___ MATERIAL FOR THE TASK ___
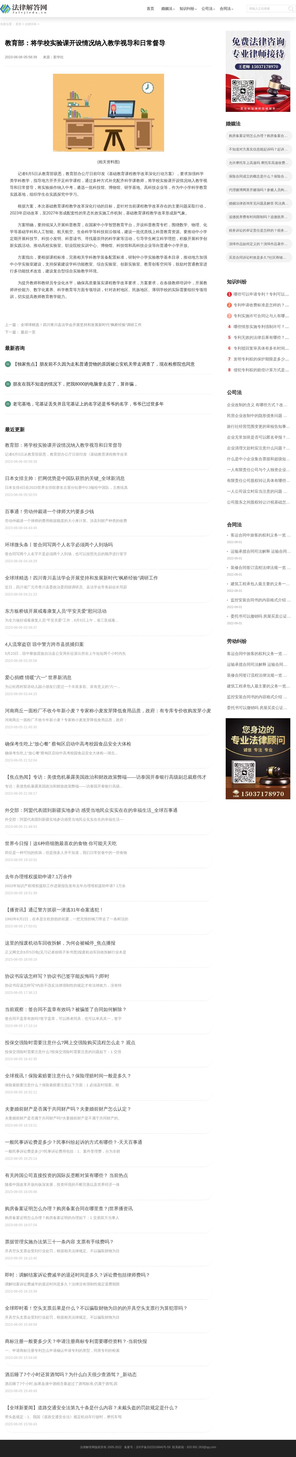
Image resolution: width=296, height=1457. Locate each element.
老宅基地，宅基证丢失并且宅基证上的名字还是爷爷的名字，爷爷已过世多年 (88, 403)
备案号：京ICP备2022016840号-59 (147, 1447)
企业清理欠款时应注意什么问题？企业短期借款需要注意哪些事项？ (258, 450)
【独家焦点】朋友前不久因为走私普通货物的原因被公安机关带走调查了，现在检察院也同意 (104, 364)
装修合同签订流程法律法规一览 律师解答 (261, 568)
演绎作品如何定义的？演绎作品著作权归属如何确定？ (258, 245)
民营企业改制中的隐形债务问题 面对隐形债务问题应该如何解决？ (257, 417)
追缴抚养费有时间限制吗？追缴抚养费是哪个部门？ (258, 218)
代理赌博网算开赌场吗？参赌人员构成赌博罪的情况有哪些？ (258, 191)
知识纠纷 (187, 8)
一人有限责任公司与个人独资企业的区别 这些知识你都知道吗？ (258, 471)
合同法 (225, 8)
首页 (150, 8)
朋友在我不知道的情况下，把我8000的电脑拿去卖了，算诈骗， (75, 384)
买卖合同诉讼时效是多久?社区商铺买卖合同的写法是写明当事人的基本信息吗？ (258, 258)
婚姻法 (166, 8)
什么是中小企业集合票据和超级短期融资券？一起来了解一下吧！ (258, 460)
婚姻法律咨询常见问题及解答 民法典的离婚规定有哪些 (259, 204)
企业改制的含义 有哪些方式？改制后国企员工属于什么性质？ (257, 406)
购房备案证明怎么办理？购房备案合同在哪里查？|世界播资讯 (258, 137)
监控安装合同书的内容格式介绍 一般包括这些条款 (261, 601)
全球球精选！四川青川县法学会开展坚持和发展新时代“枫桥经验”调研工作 (81, 325)
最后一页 (28, 332)
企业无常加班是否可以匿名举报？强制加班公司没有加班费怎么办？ (258, 439)
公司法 (207, 8)
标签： (16, 308)
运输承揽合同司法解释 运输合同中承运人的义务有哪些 (261, 552)
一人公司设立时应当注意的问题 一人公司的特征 (257, 493)
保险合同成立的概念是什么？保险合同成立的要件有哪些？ (258, 177)
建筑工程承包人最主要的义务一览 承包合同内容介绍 (260, 584)
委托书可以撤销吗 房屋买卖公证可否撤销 (261, 617)
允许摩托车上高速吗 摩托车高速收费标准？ (259, 164)
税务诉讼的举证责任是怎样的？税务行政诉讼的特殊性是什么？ (258, 231)
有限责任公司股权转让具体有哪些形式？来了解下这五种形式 (258, 482)
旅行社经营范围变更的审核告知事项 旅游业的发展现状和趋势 (258, 428)
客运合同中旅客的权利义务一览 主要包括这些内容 (261, 536)
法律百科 (31, 24)
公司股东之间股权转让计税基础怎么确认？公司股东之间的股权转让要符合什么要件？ (258, 504)
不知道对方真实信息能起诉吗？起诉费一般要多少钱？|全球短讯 (258, 150)
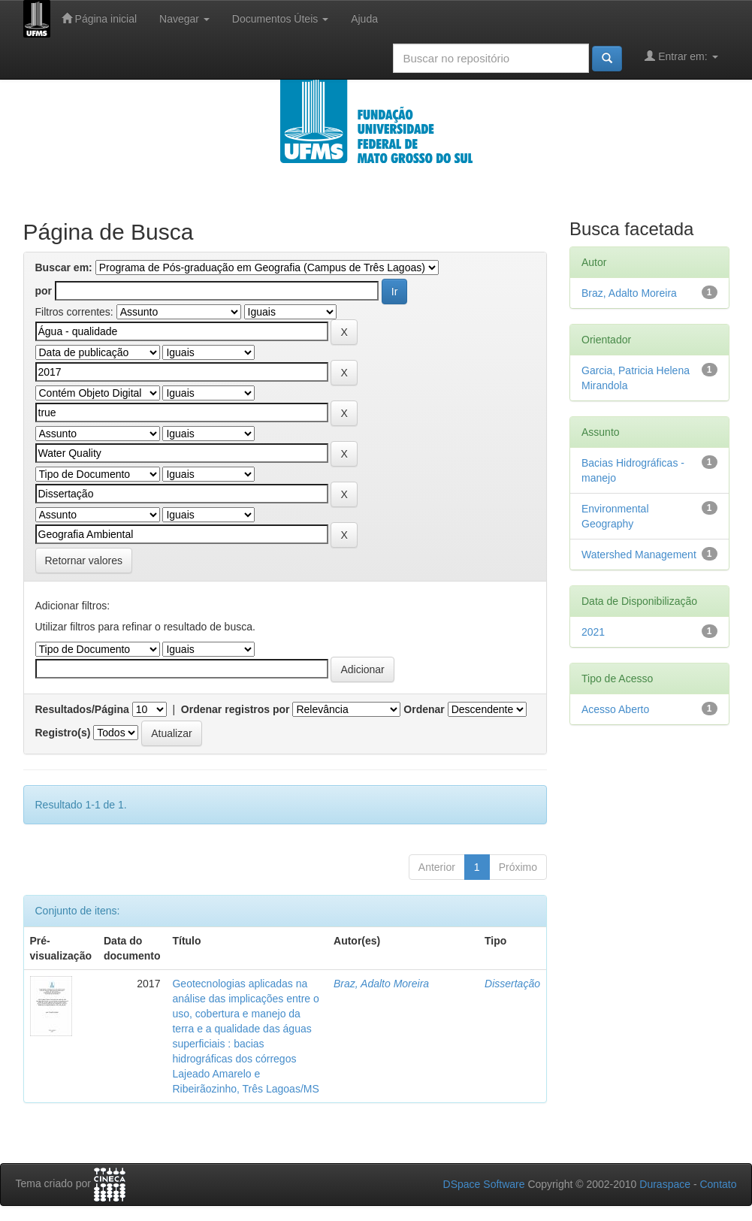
___
# STATED EXERCISE:
Copy the records from the line containing "公司股东之间股权转让计税基础怎么确认？公司股东之间的股权转让要符合什么要件？ (258, 504)" through the end of the records, replacing "计税基础" with "计税依据" and keeping everything else the same. Leave the pictures out.

# FULL OUTPUT:
公司股东之间股权转让计税依据怎么确认？公司股东之间的股权转让要符合什么要件？ (258, 504)
不知道对方真实信息能起诉吗？起诉费一般要多少钱？|全球短讯 (258, 150)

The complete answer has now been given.